Un francés de mediana edad, burgués y bohemio, entra en una crisis existencial luego de que su novia se diera cuenta de algo que el espectador descubre en el segundo minuto de El brindis: Adrien, a sus 35 años, es un tipo insoportable, ególatra y superadito, que mira a su familia con desprecio aun cuando ni su madre, ni su padre, ni su hermana ni su cuñado hagan demasiado para merecerlo.
O quizás sí lo merecen, porque la hermana no tiene mejor idea que pedirle que dé un discurso en la inminente boda con su novio. Y así arranca, entonces, el viaje mental de este hombre durante el que reflexiona sobre distintos aspectos de su vida –ninguna reflexión es asertiva, mucho menos interesante– y ensaya diversas variantes posibles sobre el mencionado discurso.

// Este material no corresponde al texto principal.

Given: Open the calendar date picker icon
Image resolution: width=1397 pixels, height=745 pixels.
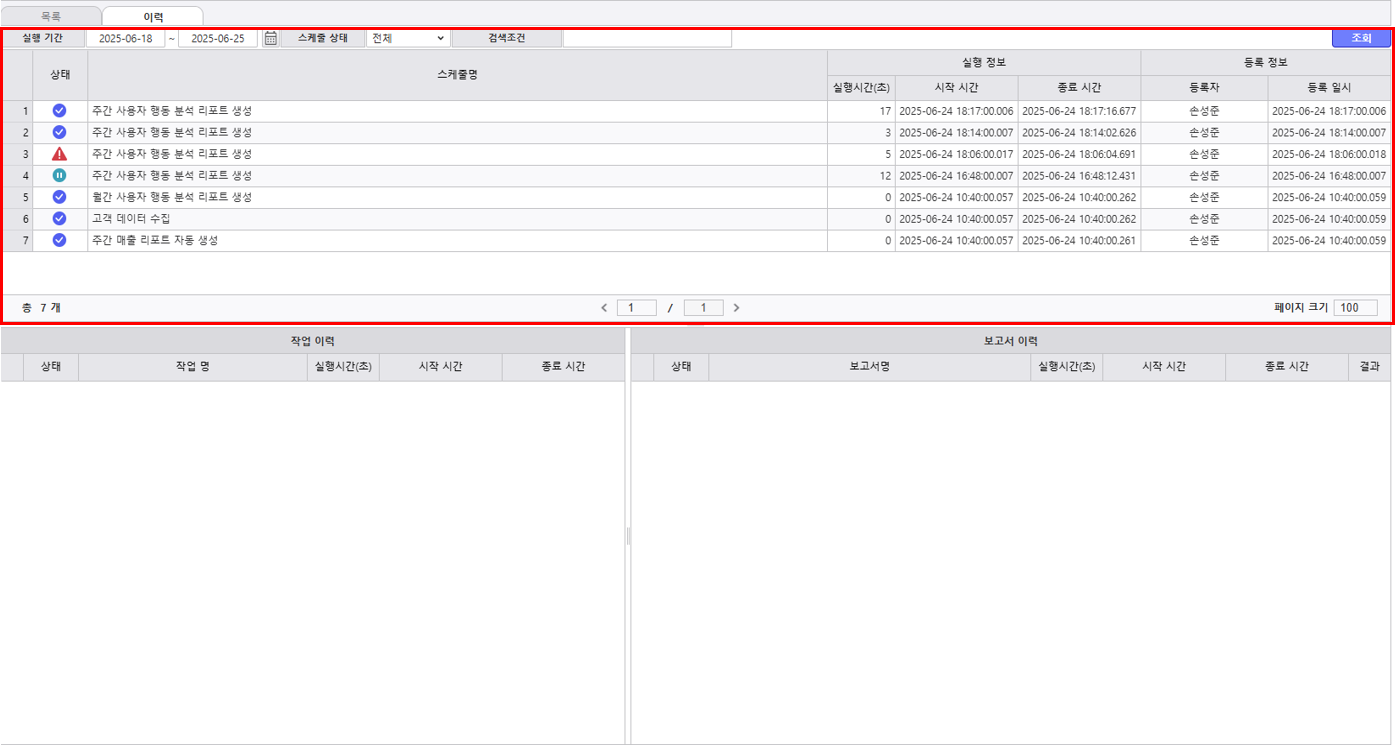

Variantes cuyo artificio es evidenciado con el inédito recurso de romper la cuarta pared para hablarle directoramente al espectador. ¿Un treintañero en crisis, con un desprecio por casi todo, rompiendo la cuarta pared para agregar notas al pie? Suena conocido: Phoebe Waller-Bridge lo hizo en la serie Fleabag. Y lo hizo mejor: con más veneno, con más fineza observacional y, sobre todo, con una impronta de comedia negra notable.
Nada de eso tiene El brindis, una comedia menor con un protagonista que repele cualquier intento de empatía y con pasos humorísticos que difícilmente causen gracia.